In the town, despite some people’s apparent persistence in spreading them around, these calumnies never went beyond a certain group of idlers and gossips. If Abbé Faujas, who had refused to go and live in the priest’s lodgings, was still staying at the Mourets’, it could only be through love of their beautiful garden, where he read his breviary so quietly. His elevated sense of duty, his strict life, the scorn for his personal appearance that priests sometimes pride themselves on, placed him above all suspicion. The members of the Youth Club accused Abbé Fenil of trying to undermine him. In any case he had won over the whole of the new part of the town. The only section against him
now was the Saint-Marc district, whose noble inhabitants kept their distance when they met him in the bishop’s lodgings. But he shook his head on the occasions when old Madame Rougon told him he could get away with anything.

‘Nothing’s definite yet,’ he said in a low voice. ‘I have no firm hold on anyone. It would only take a straw to make the whole edifice collapse.’

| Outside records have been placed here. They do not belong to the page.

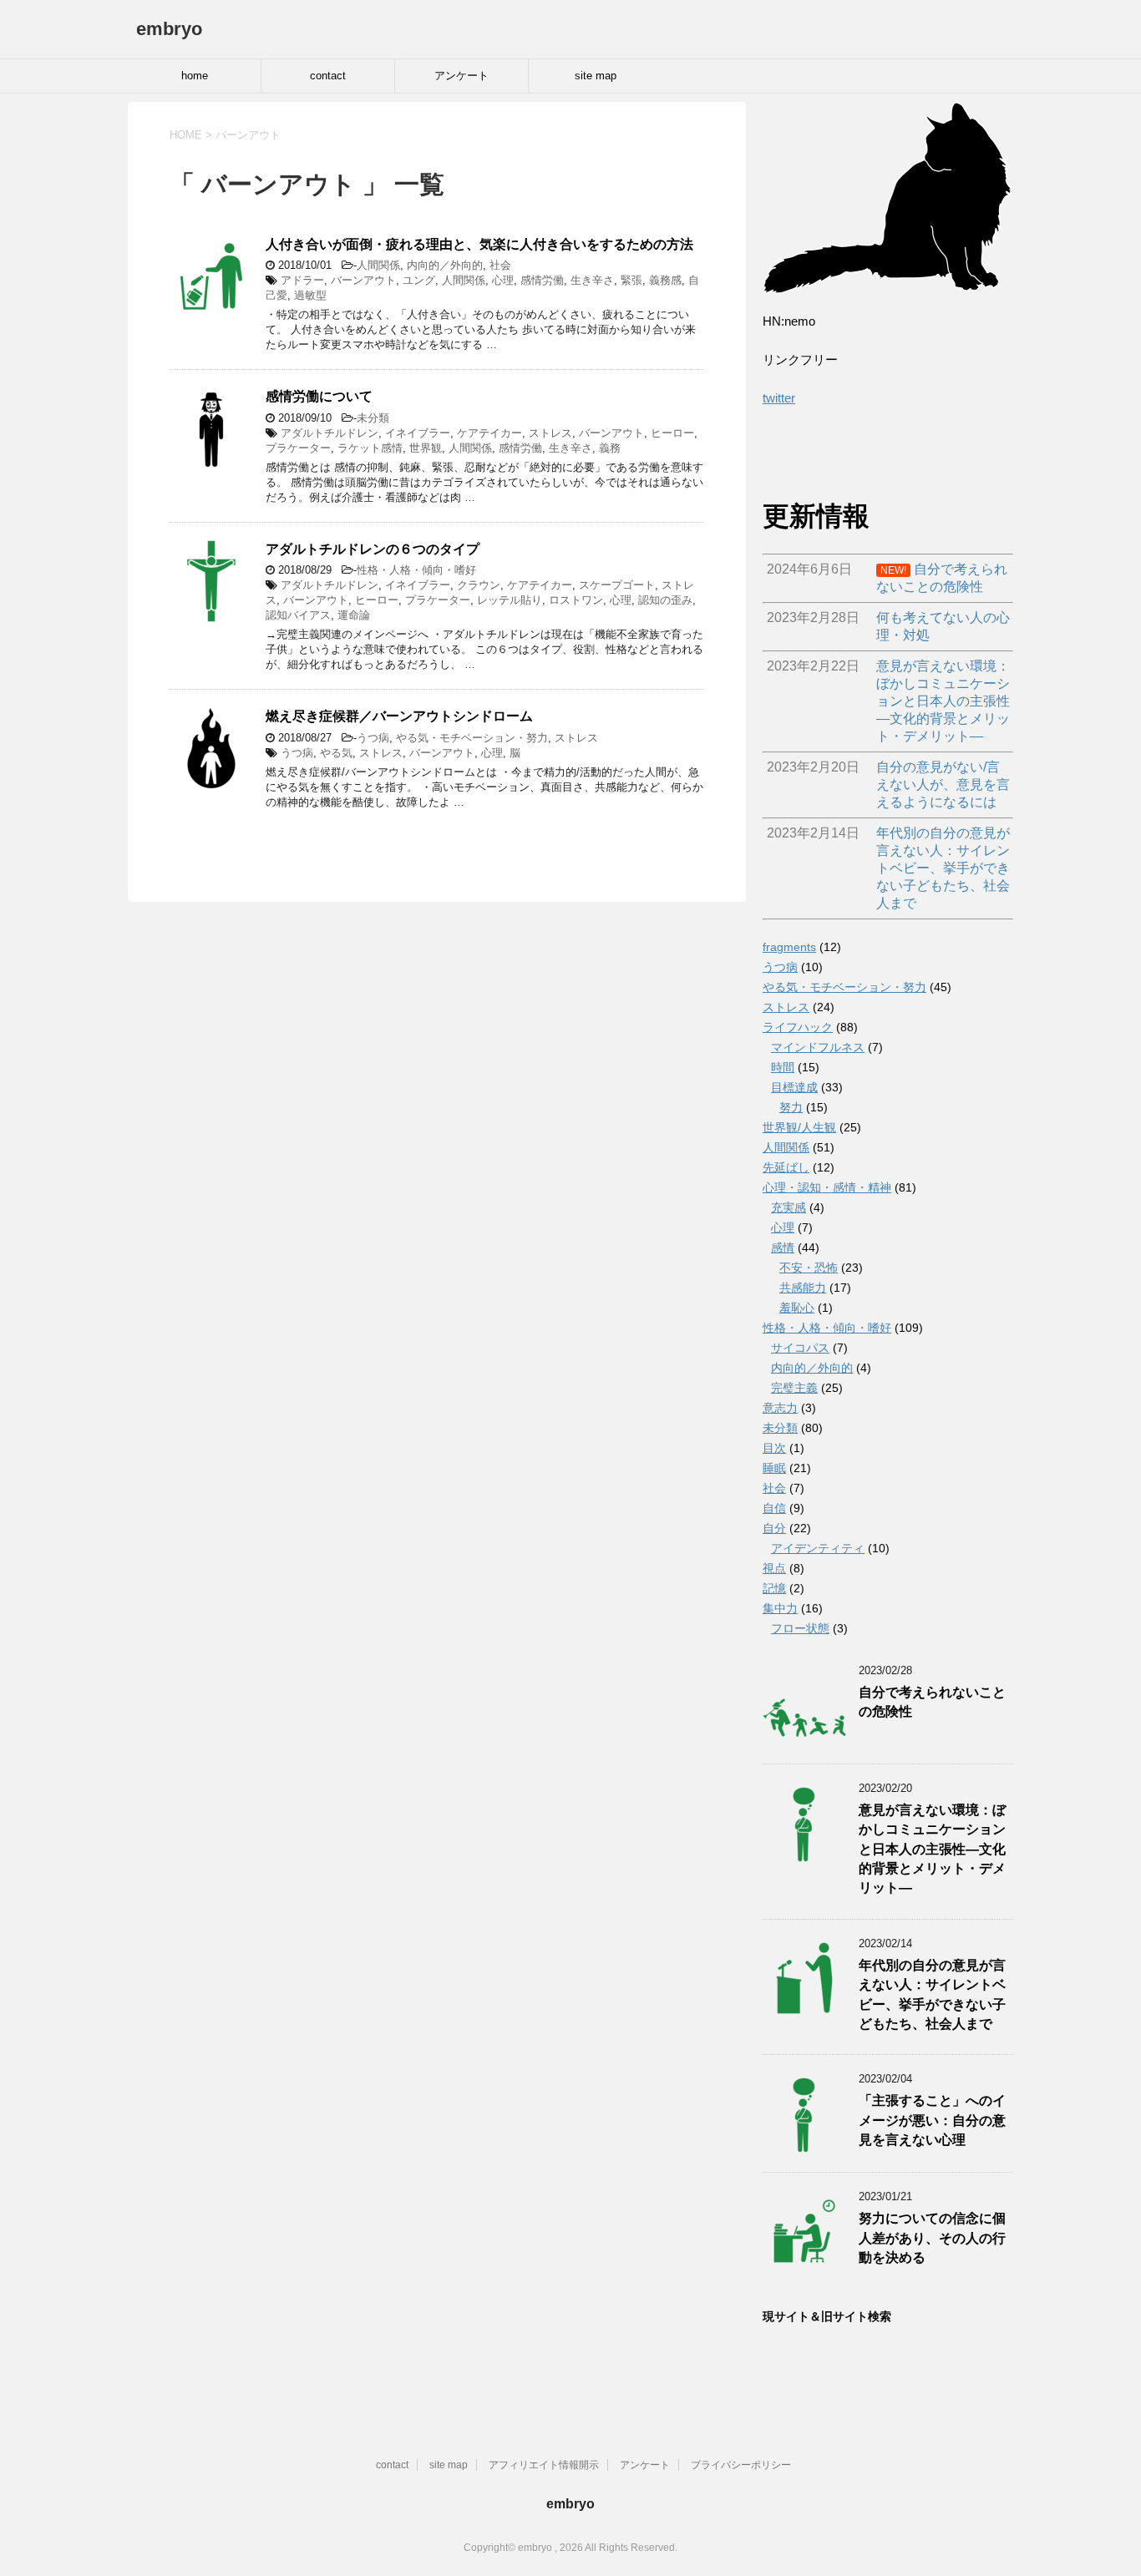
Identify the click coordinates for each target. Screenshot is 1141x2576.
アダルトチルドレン (329, 433)
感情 (782, 1247)
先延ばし (786, 1167)
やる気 (336, 752)
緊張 (631, 280)
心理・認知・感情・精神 (827, 1187)
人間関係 (378, 265)
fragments (789, 947)
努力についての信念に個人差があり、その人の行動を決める (932, 2238)
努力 (791, 1107)
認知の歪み (665, 600)
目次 (774, 1448)
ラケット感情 (370, 448)
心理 (503, 280)
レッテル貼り (509, 600)
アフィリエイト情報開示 (544, 2465)
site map (595, 75)
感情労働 (542, 280)
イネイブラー (417, 433)
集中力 (780, 1608)
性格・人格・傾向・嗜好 (416, 570)
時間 (782, 1067)
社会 (500, 265)
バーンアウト (363, 280)
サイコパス (800, 1347)
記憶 (774, 1588)
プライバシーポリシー (741, 2465)
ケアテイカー (489, 433)
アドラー (302, 280)
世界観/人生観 (799, 1127)
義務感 (665, 280)
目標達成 (794, 1087)
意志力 (780, 1408)
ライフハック (798, 1027)
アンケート (461, 75)
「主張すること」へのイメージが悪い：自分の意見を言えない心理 (932, 2120)
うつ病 (373, 737)
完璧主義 (794, 1387)
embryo (169, 28)
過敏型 (310, 295)
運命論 (353, 615)
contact (328, 75)
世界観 (425, 448)
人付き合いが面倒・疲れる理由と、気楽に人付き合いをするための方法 (479, 244)
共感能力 (802, 1287)
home (194, 75)
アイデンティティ (818, 1548)
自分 (774, 1528)
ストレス (550, 433)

Marthe had been causing him anxiety for some time. He felt unable to assuage the fever of devotion that was burning her up. She eluded him, disobeyed him, threw herself into everything much more intensely than he would have wanted. This woman who was so helpful, this respected patron lady might be the undoing of him. There was a flame burning inside her that was wrecking her body, darkening her skin, and giving her black rings round her eyes. It was like an affliction that was increasing all the time, driving her entire being mad, getting closer and closer to her brain and her heart. Her face was drowned in ecstasy, hands stretched out in a nervous trembling. A dry cough sometimes racked her from head to toe, without her appearing to be aware of it. And the priest became ever harsher with her, repelling this love she was offering, forbidding her to come to Saint-Saturnin.

‘The church is icy cold,’ he would say. ‘You are coughing too much. I don’t want you to make it worse.’

She assured him that it was nothing, a mere irritation in her throat. Then she complied, she accepted this prohibition of going to church as if it were a punishment she deserved, that it closed the doors of heaven to her. She sobbed, believing she was damned, trailed around through days empty of meaning; and in spite of herself, like a woman who returns to a forbidden love, when Friday came, she stole humbly into the Saint-Michel chapel and came to press her burning forehead against the wooden confessional. She did not speak, but remained in that position, a broken woman; Abbé Faujas, annoyed with her, treated her cruelly like an unworthy girl. He sent her away, and she left, happy and comforted.

The priest feared the darkness in the Saint-Michel chapel. He enlisted the help of Doctor Porquier, who persuaded Marthe to go to confession in the little oratory at the Work of the Virgin in the town. Abbé Faujas promised to wait there for her every other Saturday. This oratory was a cheerful place, set up in a large whitewashed room with four huge windows; he hoped it would calm the over-excited
imagination of his penitent. There he would be master, make her into his submissive slave, without having to fear a possible scandal. Moreover, to give short shrift to any nasty rumours, he asked his mother to come along with Marthe. While he was confessing the latter, Madame Faujas stayed at the entrance. The old lady, not caring to waste time, brought with her a stocking she was knitting.